If both your first and last task of the day is to check your emails, you’re not alone. Contemporary work culture, spurred on by advances in technology, has meant that we are expected to always be “on”. Gone are the days of the 9-5. Many of us work at all hours, possibly even holding down side gigs, and that’s before we take into account the labour we perform in other areas of our lives.
You may then have felt some sense of vindication, when earlier this year, the World Health Organisation listed burnout as an “occupational syndrome” on its revised International Classification of Diseases. Burnout is not a new phenomenon, but it has become increasingly pervasive in the last 20 years. A hallmark, or a symptom of modern life.
The WHO classifies burnout as “chronic workplace stress” that “should not be applied to describe experiences in other areas of life”.i This is a useful description, for burnout forms and ferments in contemporary workplaces. But as anyone who’s suffered from it can tell you, its impact can be felt in all areas of your life.
There has been much media noise about burnout being a millennial problem. Critics have derided the term as another talking point of a lazy, entitled generation, while those in the throes of it, see it as the consequence of working more unstable hours, and earning lower wages than their parents.
A battle of the generations helps no one however. Burnout can just as easily be felt by a student working two bar jobs, a single mother nursing ad-hoc agency shifts, and an older business owner, trying to sure up their nest egg. Workplace stress can affect people at any age and in any profession.
Burnout looks different in everybody. It might be that feeling of not being able to get out of bed in the morning, or the inability to complete simple tasks, a phenomenon journalist Anne Helen Petersen calls ‘errand paralysis’. Bills go unpaid, important emails unanswered – while the endless charade of busyness continues. For others it’s harder to identify. The sensation of constantly running on empty, a feeling of unshakeable fogginess or an irrational and unceasing cynicism. Burnout is at once amorphous and yet universally relatable. A catch-all for our workplace exhaustion and ennui.
As individuals, there are many tools we can use to avoid burnout and make your workplace duties more manageable. Taking a frank look at your schedule; delegating certain tasks and deleting anything that is not essential is a good place to start.
You might also need a little ‘me time’ to break up the daily grind. Give yourself permission to do the small things that help you to unwind. This might mean a walk out in nature, a catch up with friends or even a quiet day at home with the family.

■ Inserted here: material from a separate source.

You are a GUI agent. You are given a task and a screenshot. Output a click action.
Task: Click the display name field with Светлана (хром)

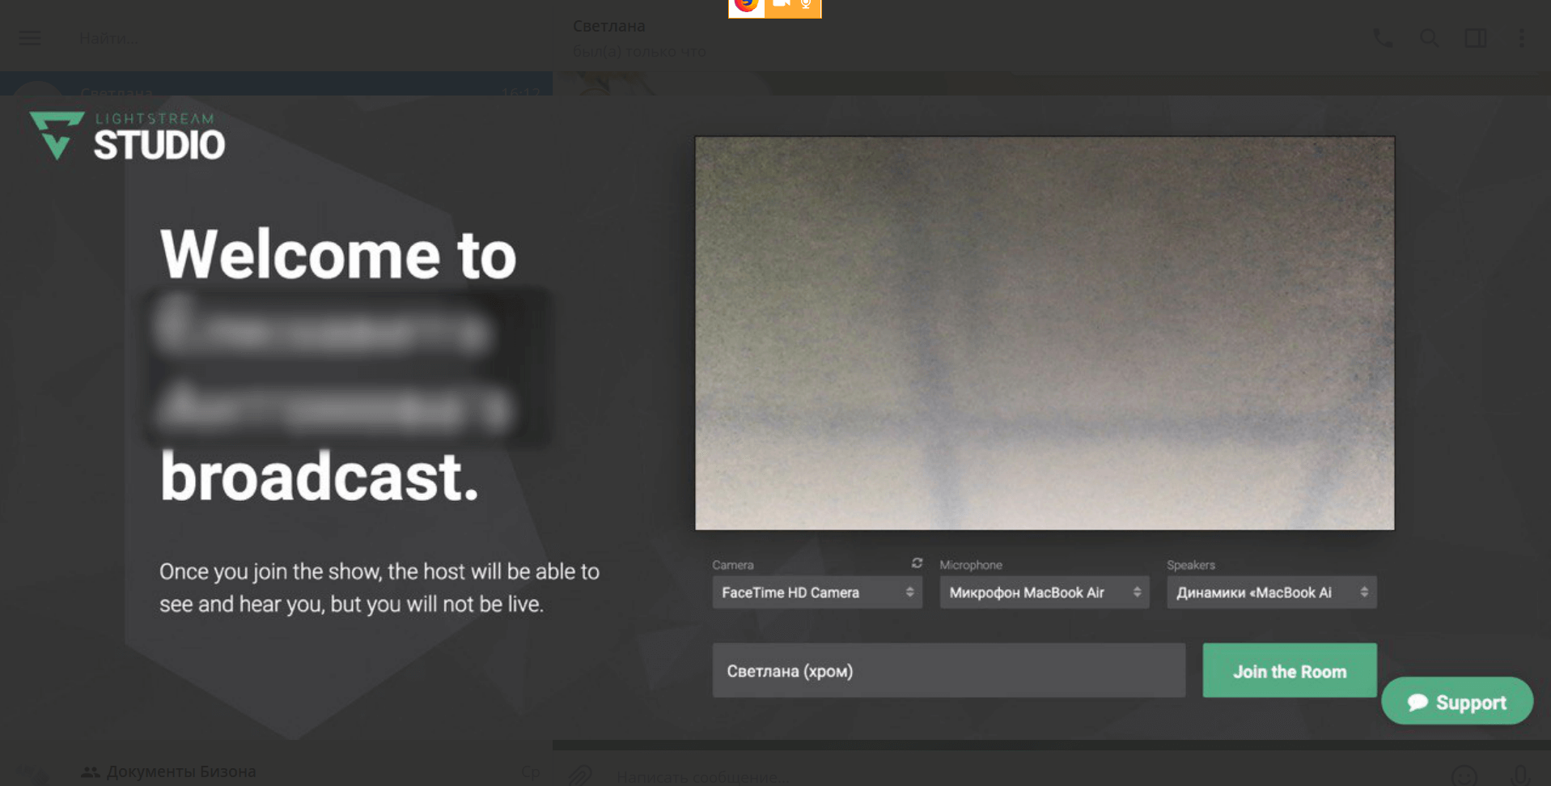coord(948,671)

The other important thing to remember is that workplace stress can be compounded when it intersects with other stressors in your life. You might usually be able to handle your busy work life but combined with additional family responsibilities or financial pressures, the finely balanced juggle can become too much to bear.
In these situations, it pays to be honest. The most radical act of self-care is admitting to a colleague or supervisor that you’re struggling. Only then can you work together to find a solution.
Christina Maslach, an academic in the field, lists breakdown of community as one of the main causes of burnout. A problem we can’t combat alone. Perhaps then, one of the simplest ways to address it, is to make our own small contribution towards fostering compassionate workplaces. Everyone’s capacity is different. So, check in on your colleagues. Ask if they’re ok. Offer them a hand if they’re feeling overwhelmed and dish out praise generously when they’ve achieved a goal. People need to feel valued, and when you approach your work in this spirit, it will come back at you tenfold.
We don’t need to wear exhaustion as a badge of honour. If you’re feeling like you’re running on empty, be kind to yourself. And if you can, open up about how you’re feeling. By working together we can all help minimise the impact of burnout.